The shareholders also allege that Amgen officers unloaded their own stock after a 2006 clinical study of cancer patients taking Aranesp "discovered that more deaths occurred in patients taking Aranesp than in taking a placebo." Investors say they didn't find out about the study until four months later. The Colorado lawsuit states, "Dennis Fenton, Amgen's executive vice president of operations, sold 100,000 shares of Amgen stock for over $7 million. Defendants Richard Nanula, Amgen's (former) chief financial officer, sold 30,000 shares for over $2 million. "The timing and size of this insider selling was highly suspicious in light of the material, adverse information about Amgen known to defendants but not disclosed to the public." Also accused of "highly suspicious insider selling" is Chief Executive Officer Kevin Sharer, who sold more than 70 percent of his holdings, 1.2 million shares for $96 million.





Coincidence? Yeah right and I have some swamp land to sell you at a great price ! Compare this to what happened at Eli Lilly when they lost the patent on Prozac and watched their top revenue producer go south. The CEO, Sidney Taurel, took an annual salary of $1, a plan called "Year X" was immediately put into place in which all spending would go through prioritization and people were reallocated, yes some were given packages and left the company. Mr Taurel as far as this author knows did not dump the company stock when the issue was going through litigation in the court.

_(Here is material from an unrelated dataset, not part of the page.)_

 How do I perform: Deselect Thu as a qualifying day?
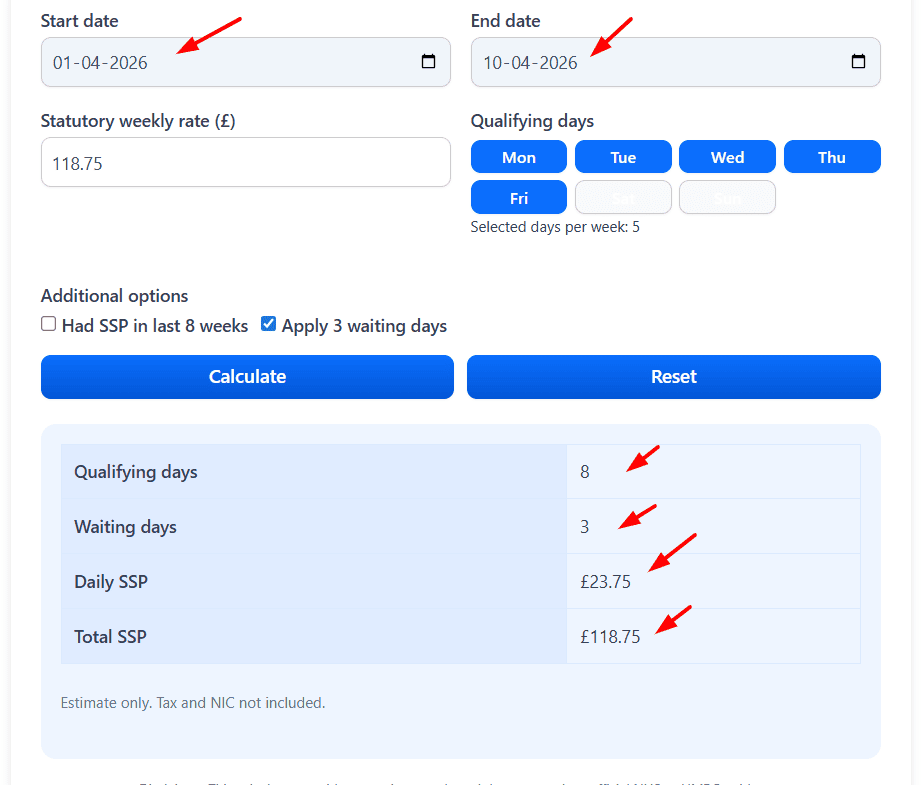click(x=832, y=157)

A CEO has a duty to lead his people and set standards for leadership but in case it seems that these executives were more interested in leading their own bank accounts. Now this can happen in ANY industry and is not exclusive just to the drug industry but at a time when a company is in dire need of leadership this is nothing short of a disgrace. In the next few months it is believed that many Amgen employees will be called into a room to meet with their boss and HR reps to be informed that they are no longer needed. If they are lucky they will get a package that will sustain them for 2-3 months but then the reality of what has happened to them will hit home and they will have to start from scratch while executives go home in their Mercedes to their mansions in Thousand Oaks. It's time to be held accountable and it's time for new leadership at Amgen. If these executives did in fact conduct insider trading than they should go to jail and their bank accounts should be emptied. Let them learn what it feels like to put your trust in your CEO only to have to start from scratch again.